Stavolta non si tratta di salute dei conti pubblici, ma in senso più stretto. Vassilis Rapanos non è più il ministro delle Finanze ellenico. Nella lettera di dimissioni, letta dal quotidiano Ekathimerini, l’ex governatore della Banca centrale greca ammette di non aver superato i suoi problemi di salute e per questo di non essere in grado di compiere il mandato che gli è stato affidato dal neopremier Antonis Samaras.
Rapanos era stato ricoverato d’urgenza venerdì scorso per un malore a poche ore dal delicato intervento alla retina a cui si è sottoposto, sabato mattina, proprio Antonis Samaras, che oggi ha accettato con rammarico la decisione del banchiere centrale ellenico. I due, come già annunciato, non parteciperanno al summit di giovedì prossimo, ma sarà il ministro degli esteri Dimitris Avramopoulos a rappresentare la nuova coalizione uscita vittoriosa dalle elezioni appena quindici giorni fa.

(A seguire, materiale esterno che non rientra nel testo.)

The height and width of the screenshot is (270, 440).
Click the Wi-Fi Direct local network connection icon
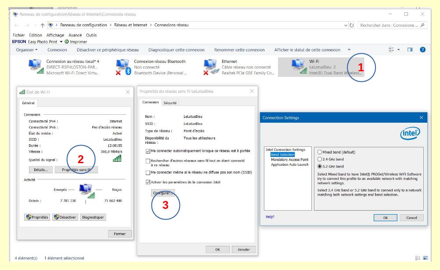pos(36,67)
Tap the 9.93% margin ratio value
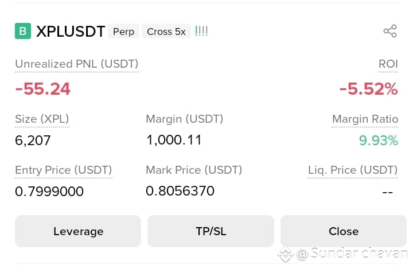The width and height of the screenshot is (413, 269). click(379, 141)
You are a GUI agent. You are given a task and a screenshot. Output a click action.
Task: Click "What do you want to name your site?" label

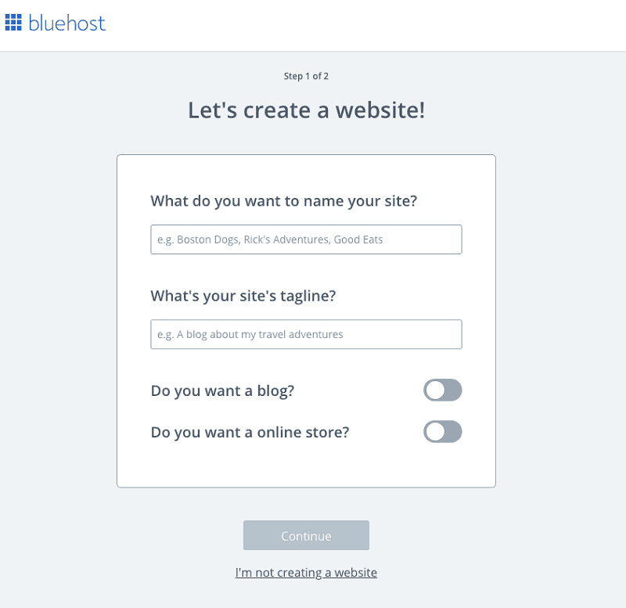tap(283, 201)
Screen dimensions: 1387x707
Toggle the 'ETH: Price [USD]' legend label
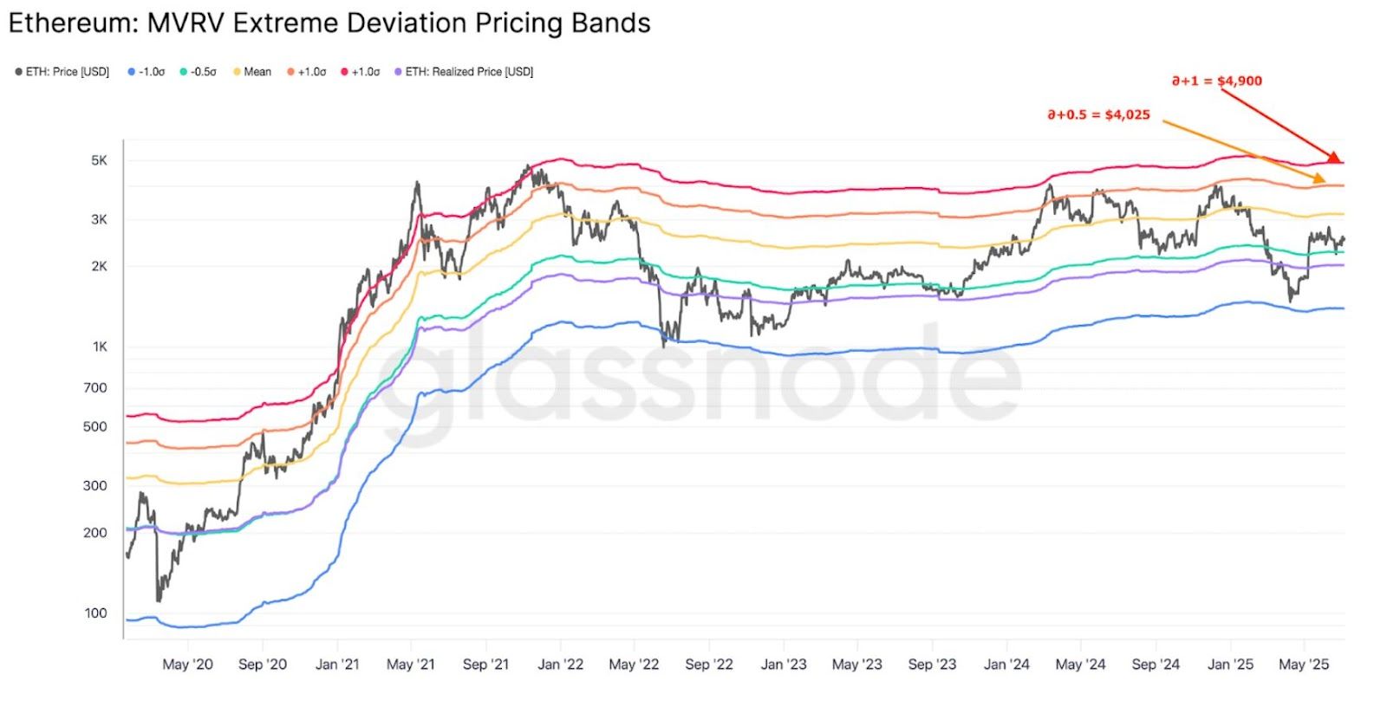click(x=68, y=72)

A pochi giorni da un Consiglio europeo di centrale importanza continua a piovere sul bagnato. La notizia di Rapanos, peraltro, arriva al termine di una giornata di passione sui mercati, che hanno reagito in profondo rosso alla richiesta formale di aiuto finanziario di Madrid al presidente dell’Eurogruppo, Jean-Claude Juncker, a cui si aggiunge quella di Cipro. Di certo c’è all’eurovertice non si parlerà di Grecia, almeno stando alle dichiarazioni di Steffen Seibert, portavoce del Cancelliere Angela Merkel, secondo cui, prima di capire l’avanzamento di Atene nel programma di consolidamento seguito agli aiuti, bisognerà attendere i risultati della missione della Troika Ue-Bce-Fmi, che per inciso non è ancora volata in Grecia.

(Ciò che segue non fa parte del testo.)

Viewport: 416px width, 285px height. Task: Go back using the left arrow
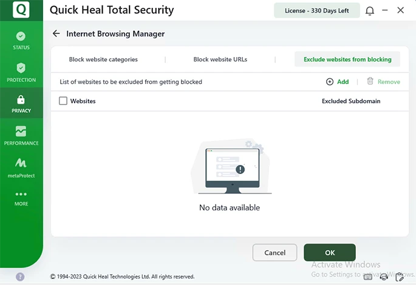(56, 34)
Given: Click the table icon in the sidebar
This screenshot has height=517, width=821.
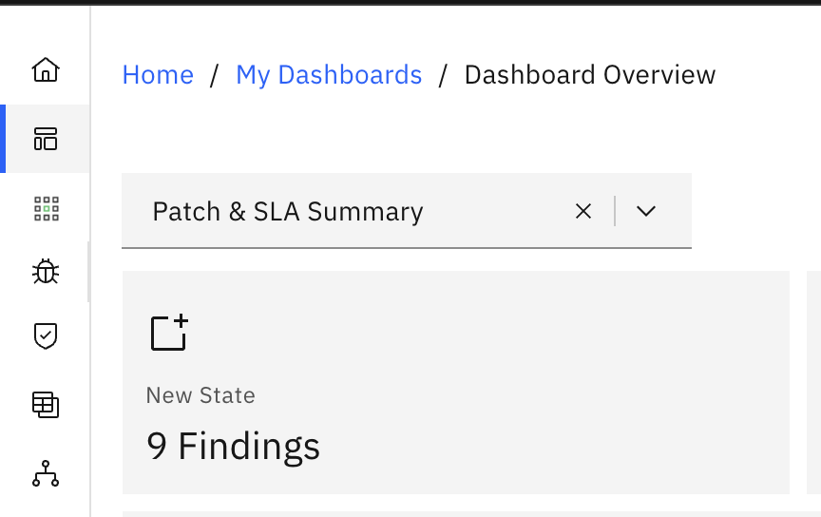Looking at the screenshot, I should 46,405.
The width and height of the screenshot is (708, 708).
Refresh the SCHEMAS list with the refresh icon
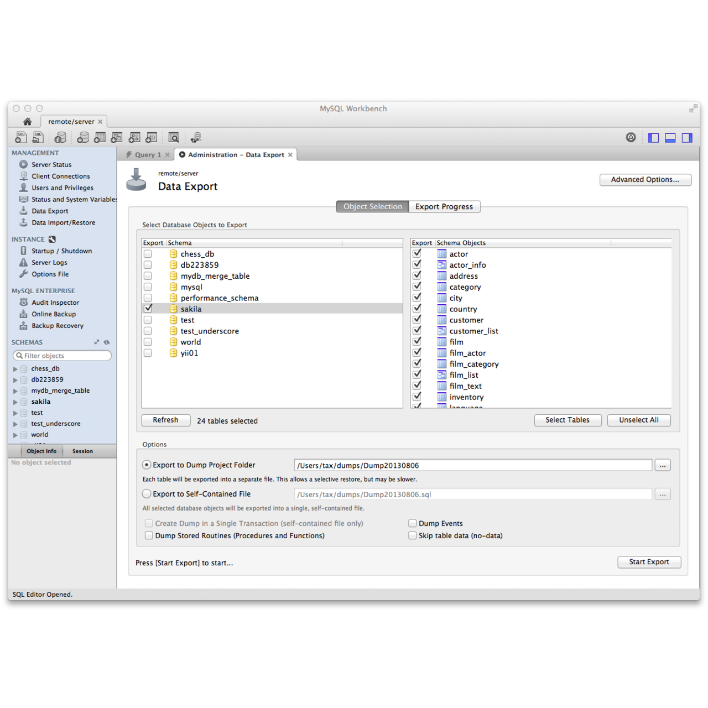coord(107,342)
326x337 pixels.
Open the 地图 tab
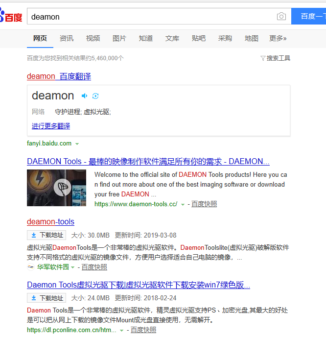(x=252, y=38)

Intanto il portavoce del commissario agli Affari economici e monetari, Olli Rehn, non ha confermato l’indiscrezione pubblicata dal quotidiano To Vima riguardante i 70mila dipendenti pubblici assunti dal Paese tra il 2010 e il 2011, in violazione di tutti gli accordi sottoscritti fino a oggi. Un giallo ancora da chiarire in una settimana decisiva per l’Eurozona. Fortunatamente Jens Weidmann, numero uno della Bundesbank, sostiene che un’eventuale breakup dell’euro non contribuirà in alcun modo a restituire confidenza agli investitori. Il rischio, oggi, è più vicino che mai.